The Fields Medal, established in 1936, is often described as the Nobel Prize of mathematics. But unlike the Nobel Prizes, the Fields Medals for Mathematics are given only to people aged 40 or younger, not just to honour their accomplishments but also to predict future mathematical triumphs.

Maryam was the first woman, and the first Iranian to win this prize. It was presented to her at the International Congress of Mathematics, held in Seoul, South Korea on 13 August 2014. The award recognized Mirzakhani’s “outstanding contributions to the fields of geometry and dynamical systems, particularly in understanding the symmetry of curved surfaces, such as spheres, the surfaces of doughnuts and of hyperbolic objects”. 

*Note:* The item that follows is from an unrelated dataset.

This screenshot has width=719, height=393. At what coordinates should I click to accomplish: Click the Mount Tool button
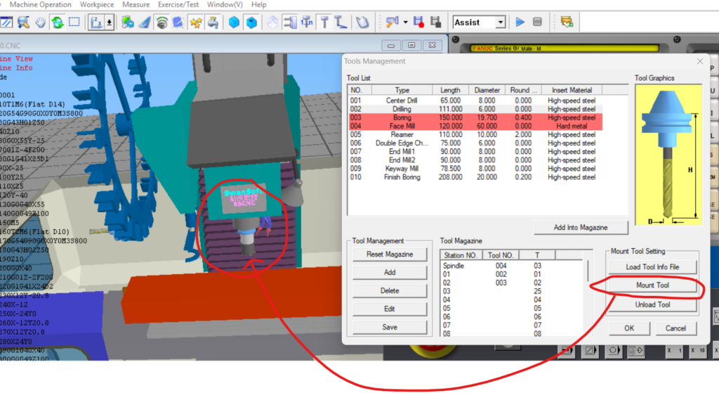[x=652, y=285]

Even before she got this award, Mirzakhani had been diagnosed with breast cancer. She continued her work, producing not only results of great significance but developing tools that would be used by other researchers in the field. The cancer spread to her liver and bones and she passed away in July 2017. Her death robbed mathematics of one of its brightest stars who, at the age of 40, was at the peak of her creativity.

The little girl who loved to read and to imagine, reached unimagined peaks in a subject that did not initially excite her. As she once said about the pursuit of mathematics: I don’t think that everyone should become a mathematician, but I do believe that many students don’t give mathematics a real chance. I did poorly in math for a couple of years in middle school; I was just not interested in thinking about it. I can see that without being excited mathematics can look pointless and cold. The beauty of mathematics only shows itself to more patient followers.

Described as one of the greatest mathematicians of her generation, several mathematics prizes have been named after her, including the Maryam Mirzakhani New Frontiers Prize to be awarded to outstanding young female researchers in the field of mathematics each year.

In 2020 Maryam Mirzakhani was named by UN Women as one of seven female scientists (dead or alive) who have shaped the world. 12 May, her birth anniversary, is now celebrated as International Women in Mathematics Day.